Top of Provided passage
Photo: Lee Hong Liang IMO GHG.jpg
The shipping industry is continuing its trend of decoupling emissions growth from the global growth of seaborne trade, according to IMO’s fourth Greenhouse Gas Study.

The study shows a 40% increase in seaborne trade between 2008 and 2018 while also recognising that CO2 emissions from shipping fell by 10% over the same period. Notably, seaborne trade doubled between 1999 and 2018.

The decoupling has been made possible by significant improvements in carbon intensity, which is now between 21% and 29% better than in 2018, across international shipping.

However, the report points out that improvements in technical efficiencies alone will not be enough for shipping to reach the target of halving emissions by 2050 compared to 2008 levels under IMO’s greenhouse gas (GHG) reduction goal.

“While these are encouraging signs, it’s clear that if we are to achieve a 50% total cut in CO2 by 2050 efficiency gains will not be enough. To realise our goal for a decarbonised future, governments must get behind the adoption of the international R&D fund proposal submitted to the IMO last year,” said Guy Platten, secretary general of the International Chamber of Shipping (ICS).

Proposals have been put forward last year for a levy to be placed on the cost of a tonne of fuel to create a $5bn R&D fund that aims to develop zero-carbon ships.

“This has the potential to develop the vital technology that will allow us to reach our zero-emission future. The R&D fund will pave the way for vital technological advancements, including the development of zero-carbon fuels and ships,” Platten said.

ICS further pointed out that the study has not considered the Covid-19 pandemic which is currently having a considerable impact on the industry. The WTO expects a 15% to 30% contraction in worldwide trade in 2020, which will further reduce the level of emissions from shipping.

Moreover, as underlined in the study, further improvements in the efficiency of conventional oil-fuelled ships will not be able to phase out carbon emissions entirely.

“In the short term the reduction in worldwide trade, due to the Covid-19 pandemic could result in reduced emissions. However, this will also severely impact economies and the attainment of the UN Sustainable Development Goals. Governments will therefore need to work with the IMO to ensure that shipping can play its part in the global recovery, whilst also ensuing the development of the zero-emission ships of tomorrow,” Platten said.
Bottom of Provided passage
Top of Dataset excerpts
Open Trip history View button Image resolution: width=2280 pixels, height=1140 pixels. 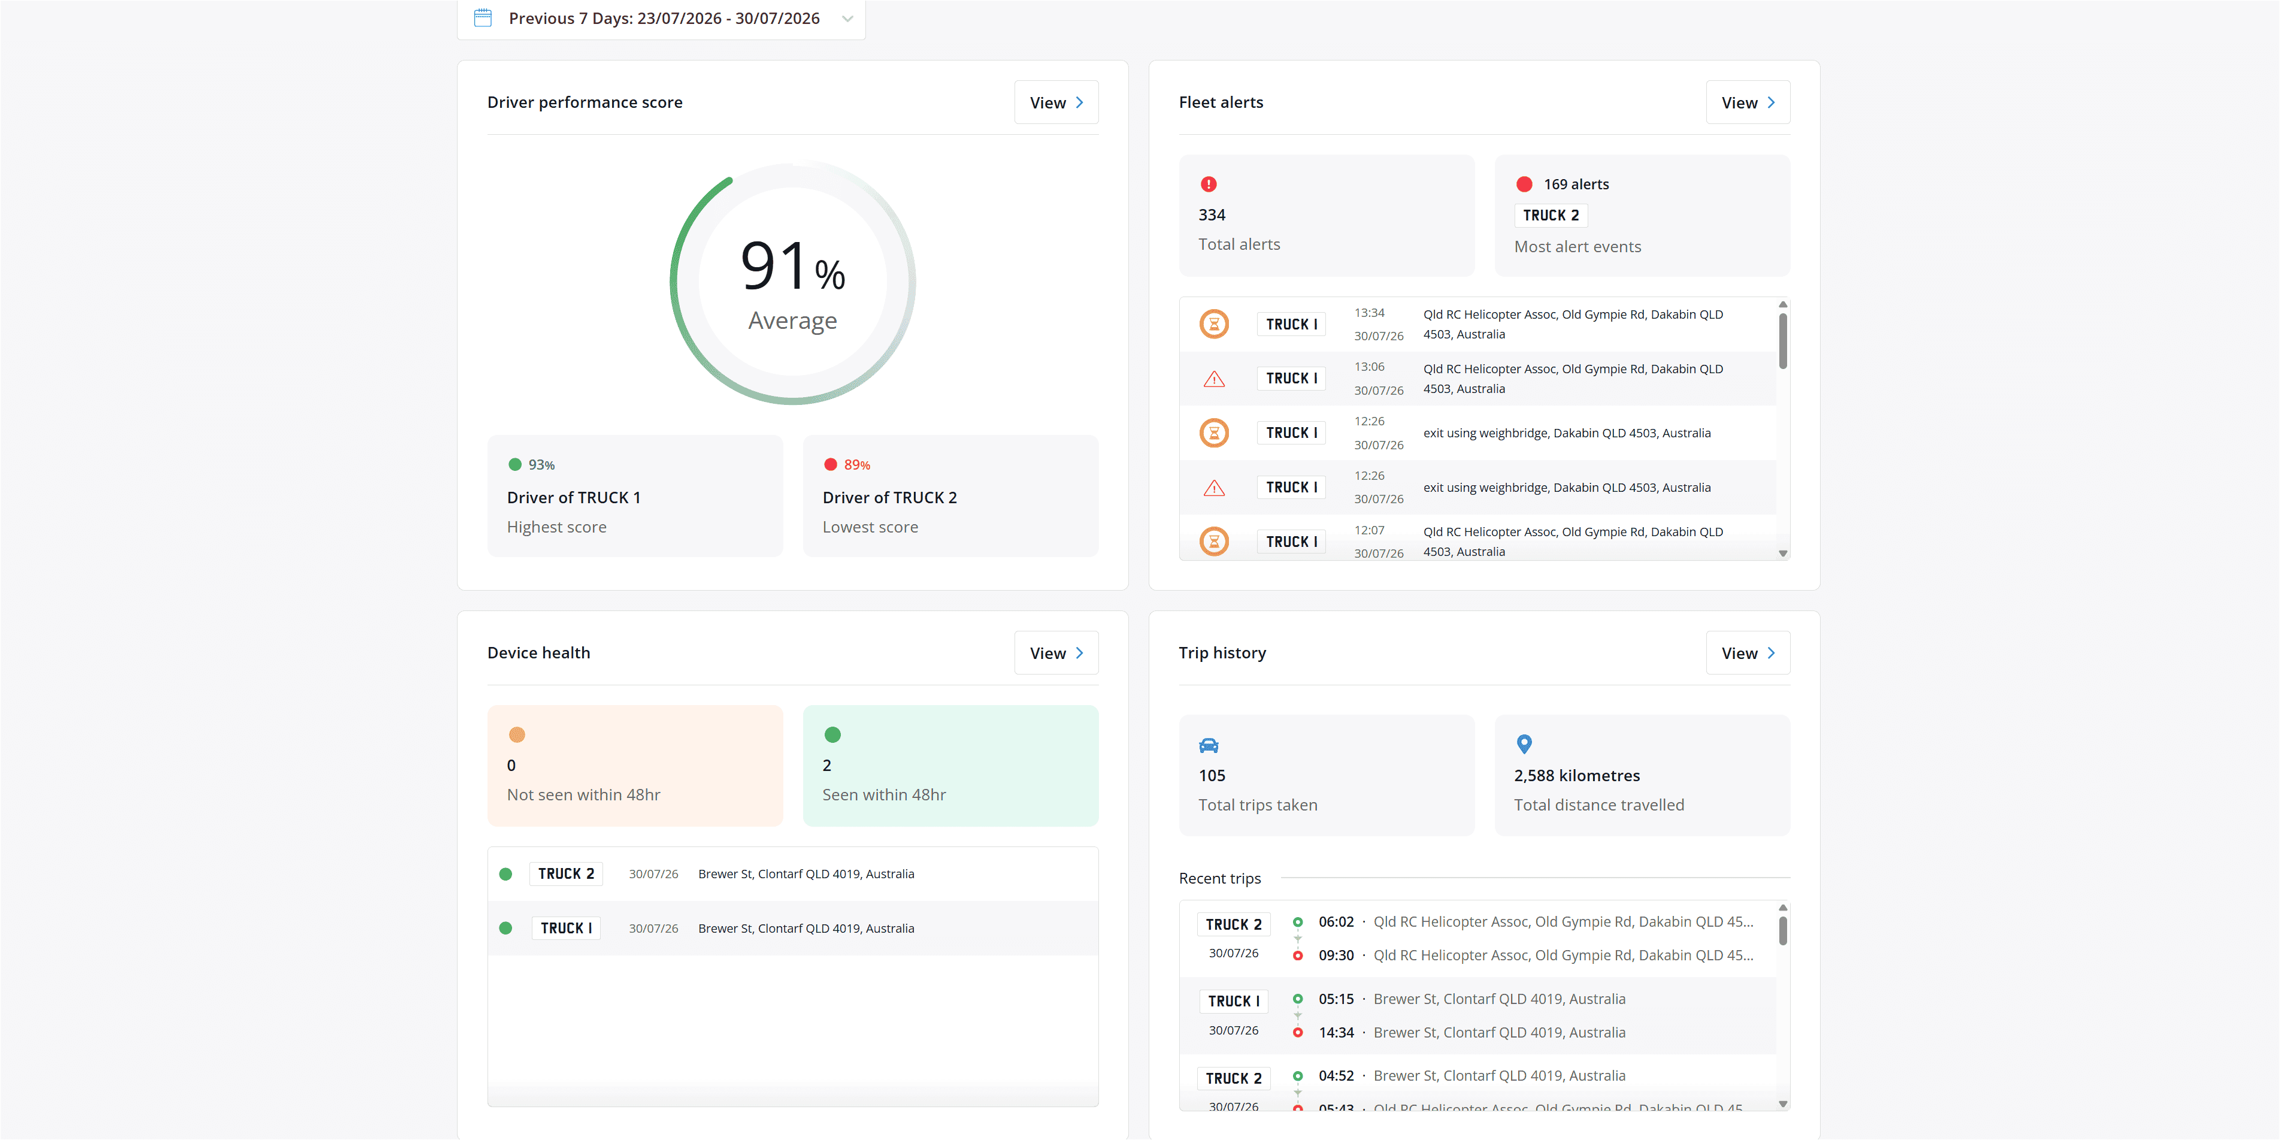click(1747, 653)
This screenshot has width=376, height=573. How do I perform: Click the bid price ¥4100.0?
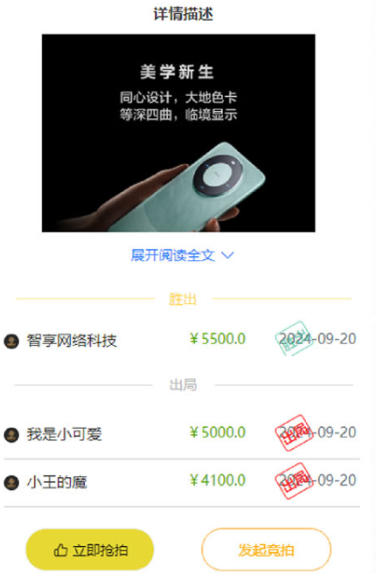218,480
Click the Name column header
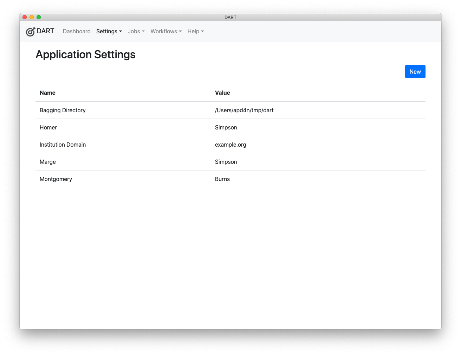Image resolution: width=461 pixels, height=355 pixels. [x=47, y=93]
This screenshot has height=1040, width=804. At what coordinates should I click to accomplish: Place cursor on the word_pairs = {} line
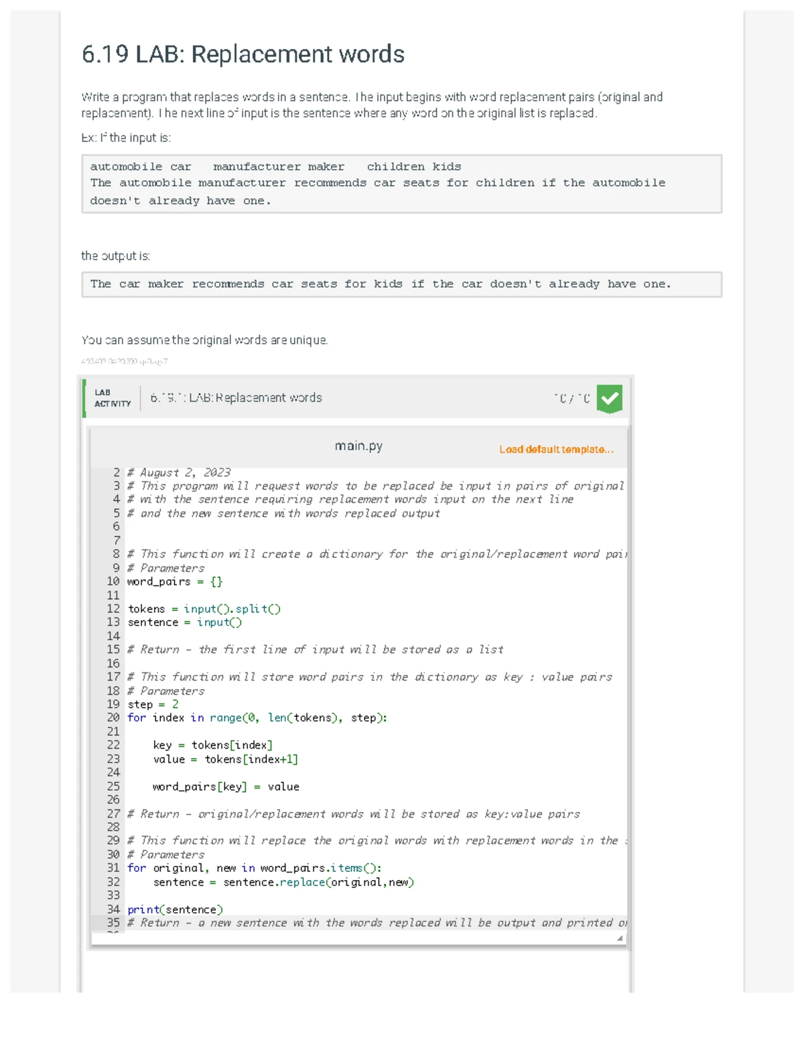(x=175, y=581)
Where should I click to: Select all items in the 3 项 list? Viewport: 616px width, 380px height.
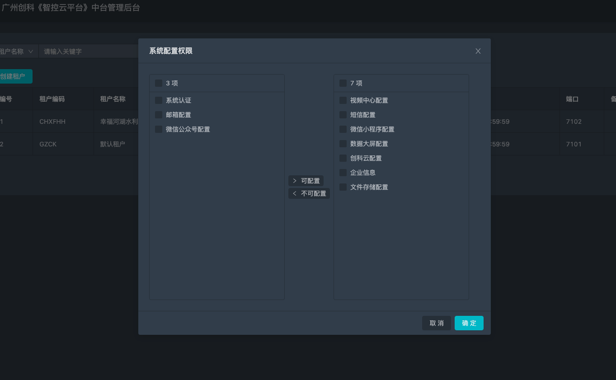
Bottom of Dataset excerpts
Answer these questions from the shipping emissions article:
1. By what percentage did seaborne trade grow between 2008 and 2018?
2. How large is the proposed R&D fund meant to develop zero-carbon ships?
3. What contraction in worldwide trade does the WTO expect in 2020?
The entries are separate material with no connection to the shipping emissions article.

__Task output__.
1. 40%
2. $5bn
3. 15% to 30%